◆ ARBEITSAUFTRAG: Als was erscheint der Reichsverband der Deutschen Industrie laut dem Textauszug über die Weimarer Republik in der Beleuchtung von Plumpes Studie?

Doch nicht nur politisch, auch ökonomisch – das legen die Beiträge von Gabriele Metzler (Köln, jetzt Berlin) und Werner Plumpe (Frankfurt am Main) nahe – ist die Weimarer Republik nicht nur, aber auch an sich selbst gescheitert. Ihr Selbstanspruch als „sozialer Volksstaat“, als ein „Reich des Rechts und der Wahrhaftigkeit“ (Friedrich Ebert) hätte unerfüllbare Erwartungen geweckt, die die Republik mit einem beständigen Ausbau ihres ökonomischen Engagements zu befriedigen suchte. Vor allem in Tarifverhandlungen mischte der Staat kräftig mit, um die soziale Frage quasi monetär zu entschärfen – mit verheerenden wirtschaftspolitischen Folgen: „Während die Arbeitsproduktivität kontinuierlich zurückging“, so rechnet Plumpe vor, „hielten sich die Löhne der gewerblichen Arbeitnehmer lange Zeit de facto auf Vorkriegsniveau.“ Das aber führte zu einer – politisch gewollten – „Verzerrung von Kosten und Leistungen“, die nur zeitweise, durch die Inflation, überdeckt werden konnte und spätestens in der Wirtschaftskrise endgültig aufbrach (S. 142). Der Reichsverband der Deutschen Industrie, dem Plumpes Studie gewidmet ist, erscheint in dieser Beleuchtung nicht als düsterer Strippenzieher und nachgerade dämonische Macht, als die er vor allem in älteren Studien oftmals gezeichnet worden ist, sondern als nüchterner Interessenvertreter und Anwalt des Marktes gegenüber einem überbordenden Staat. Klaus Schönhoven (Mannheim) vermag dieser Interpretation jedoch nicht vorbehaltlos zu folgen.

◆ DATENAUSZUG:
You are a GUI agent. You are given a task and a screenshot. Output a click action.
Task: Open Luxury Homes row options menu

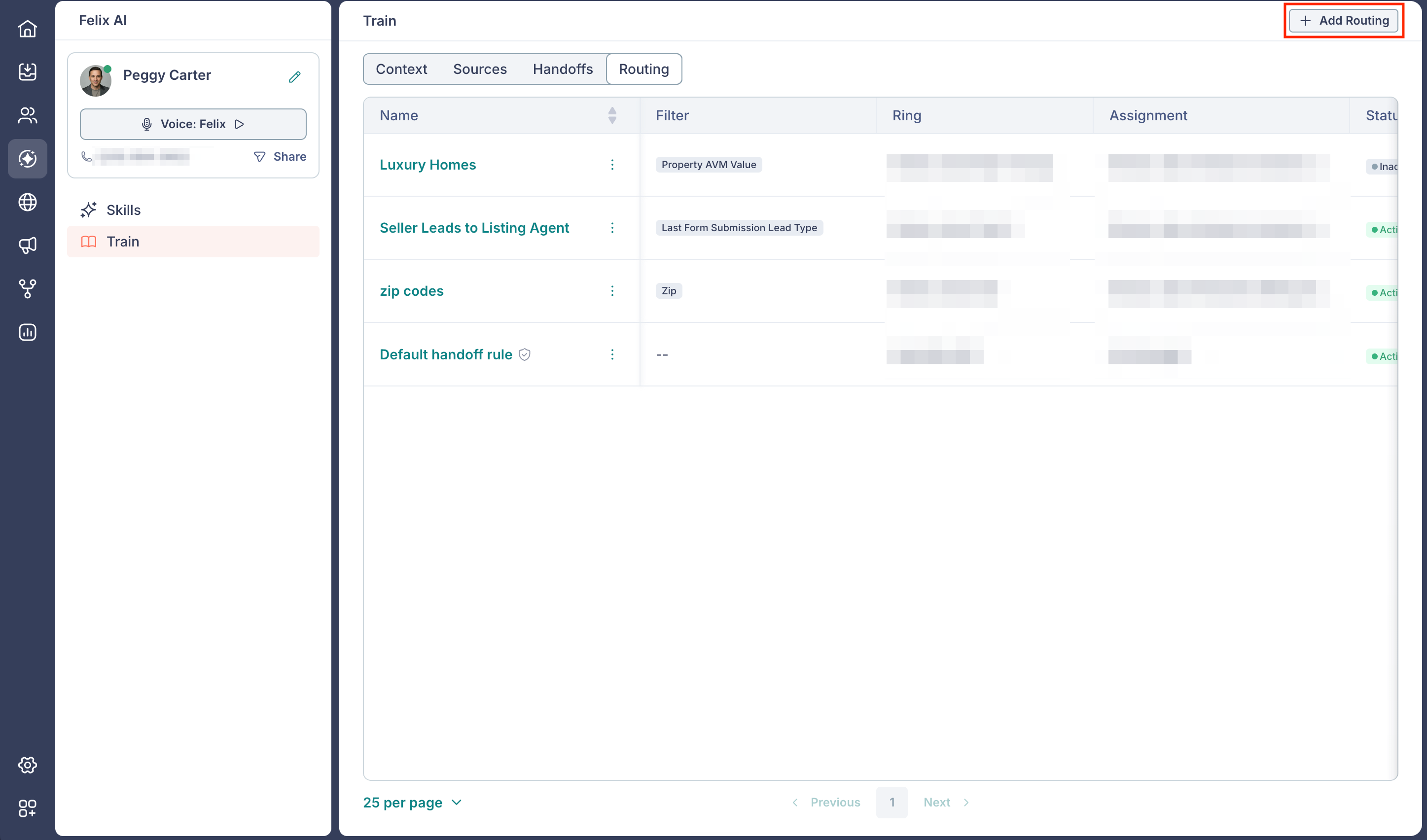coord(612,164)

◆ LÖSUNG: Als nüchterner Interessenvertreter und Anwalt des Marktes gegenüber einem überbordenden Staat.